Personal information
- Full name: Paul Marcellus Elliott
- Date of birth: 18 March 1964 (age 62)
- Place of birth: Lewisham, London, England
- Height: 6 ft 2 in (1.88 m)
- Position: Defender

Senior career*
- Years: Team / Apps / (Gls)
- 1980–1983: Charlton Athletic / 63 / (1)
- 1983–1985: Luton Town / 66 / (4)
- 1985–1987: Aston Villa / 57 / (7)
- 1987–1989: Pisa / 23 / (1)
- 1989–1991: Celtic / 52 / (2)
- 1991–1994: Chelsea / 42 / (3)
- Total:  / 303 / (18)

International career
- 1981–1982: England Youth / 6 / (0)
- 1984–1986: England U21 / 3 / (1)
- 1991: England B / 1 / (0)

= Paul Elliott (footballer) =

English footballer

Paul Marcellus Elliott (born 18 March 1964) is an English former footballer who played as a defender.

==Playing career==
Starting his career with Charlton Athletic in the early 1980s, Elliott signed for First Division Luton Town in 1983. He then joined Aston Villa in 1985 and spent two years at Italian club Pisa before joining Celtic in 1989. In his final season at Parkhead, Elliott was awarded the Scottish Footballer of the Year award. In the summer of 1991, he signed for Chelsea for £1,400,000.

In September 1992, Elliott sustained a serious knee injury, resulting from a challenge by Liverpool's Dean Saunders. He never played again and on 10 May 1994 – just four days before Chelsea lost to Manchester United in their first FA Cup final since 1970 – Elliott announced his retirement after failing to recover from the injury. Player and club had been confident of a return to action in 1993–94 and he had been issued with the number 22 shirt with the introduction of squad numbers in the FA Premier League.

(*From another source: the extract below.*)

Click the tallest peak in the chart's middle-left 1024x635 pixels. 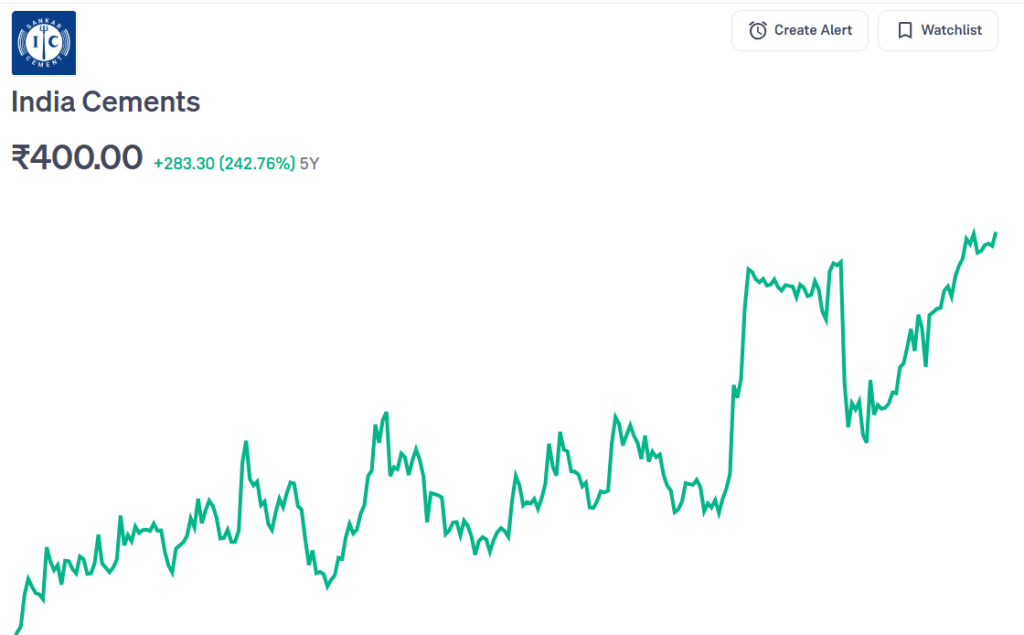pos(386,412)
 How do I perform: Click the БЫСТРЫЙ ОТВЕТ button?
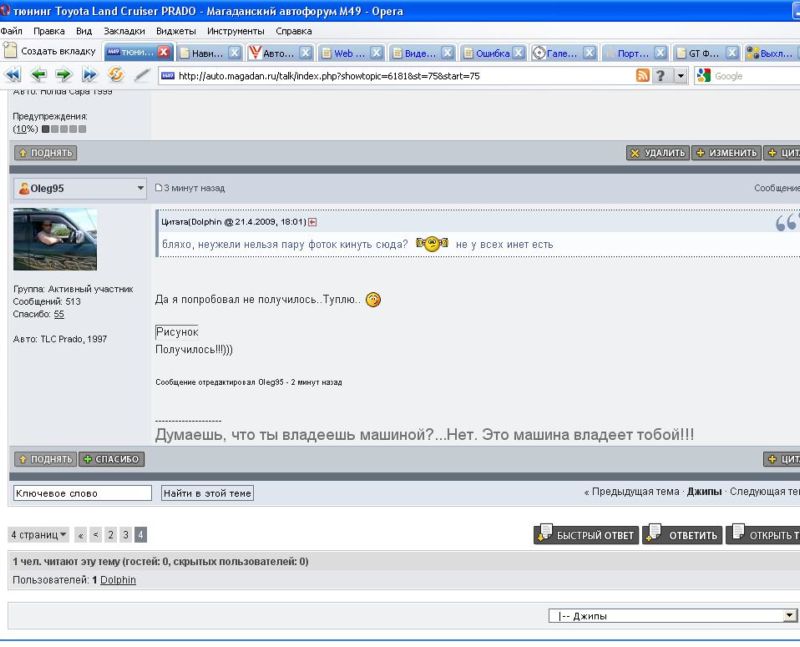click(585, 535)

Just after his retirement, Elliott filed a lawsuit against Saunders seeking damages for the career-ending injury. However, he lost the case when a civil court found that Saunders was not at fault. Elliott was often a pundit on Football Italia.

==Post-playing career==
In 2003, Elliott was appointed Member of the Order of the British Empire (MBE) for his work with young players and his involvement with anti-racism initiatives in football. He was appointed Commander of the Order of the British Empire (CBE) in the 2012 Birthday Honours for services to equality and diversity in football.

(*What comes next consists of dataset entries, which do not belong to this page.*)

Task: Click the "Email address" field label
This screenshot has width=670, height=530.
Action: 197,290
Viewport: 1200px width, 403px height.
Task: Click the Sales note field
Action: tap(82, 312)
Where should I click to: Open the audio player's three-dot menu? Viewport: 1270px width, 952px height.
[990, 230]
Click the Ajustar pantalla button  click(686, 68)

Elliott resigned from his roles with The FA, as a member of the Association's Judicial Panel and as a nominated member of UEFA committees on 23 February 2013. He also left his role at Kick It Out. The FA accepted his resignation following a reported text conversation in which "discriminatory abusive comments" were made to fellow former footballer Richard Rufus. On 15 July 2014, Elliott rejoined the Inclusion Advisory Board.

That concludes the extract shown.